But how to solve Cauchy problem for the final answer?

Answer 1

Now you insert $$ 1=y(0)=(0+α)e^{−\sin 0}=α $$ to get the value for the integration constant.

Answer 2

Whilst scanning this morning's new questions over coffee and a cigar I noticed that this Cauchy problem has a nifty little solution which does not use the conventional methods such as Lagrange's, variation of parameters or the classic integral formula for first order linear equations which gives the solution to

$y' + a(x)y = b(x), \; y(x_0) = y_0, \tag 1$

as

$y(x) = \displaystyle \exp \left( -\int_{x_0}^x a(s) \; ds \right) \left (y_0 + \int_{x_0}^x \exp \left ( \int_{x_0}^s a(u) \; du \right ) b(s) ds \right); \tag 2$

thus I thought it might be worth presenting here:

with

$y' + (\cos x) y = e^{-\sin x}, \; y(0) = 1, \tag 3$

we see that multiplication by $e^{\sin x}$ yields

$(e^{\sin x}) y' + (e^{\sin x} \cos x)y = 1,\tag 4$

and if we notice that

$((e^{\sin x})y)' = (e^{\sin x}) y' + (e^{\sin x} \cos x)y, \tag 5$

we see that (4) may be written

$((e^{\sin x})y)' = 1, \tag 6$

which we may directly integrate 'twixt $0$ and $x$ to obtain

$(e^{\sin x})y(x) - y(0) = (e^{\sin x})y(x) - (e^{\sin 0})y(0)$ $= \displaystyle \int_0^x ((e^{\sin s})y(s))' \; ds = \int_0^x 1 \; ds = x, \tag 7$

or

$(e^{\sin x})y(x) = x + y(0), \tag 8$

whence

$y(x) = (y(0) + x)e^{-\sin x}; \tag 9$

now using the initial condition $y(0) = 1$, voila!, we obtain

$y(x) = (1 + x)e^{-\sin x}. \tag{10}$

Given information:
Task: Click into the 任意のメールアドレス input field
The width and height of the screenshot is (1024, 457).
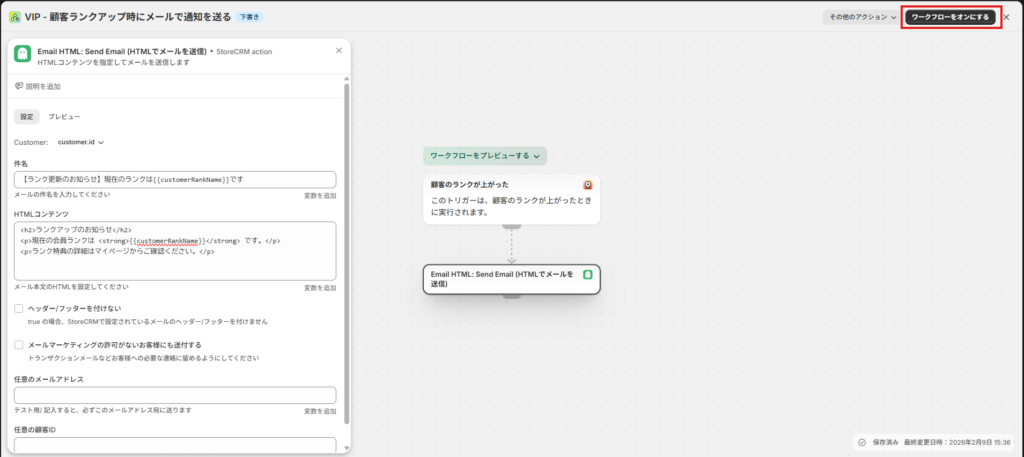Action: coord(175,395)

Goal:
Name each conventional method that the forum thread's "Answer 2" says its solution avoids. Rely only on the forum thread, not on the listing.

Answer to this exercise:
- Lagrange's
- variation of parameters
- the classic integral formula for first order linear equations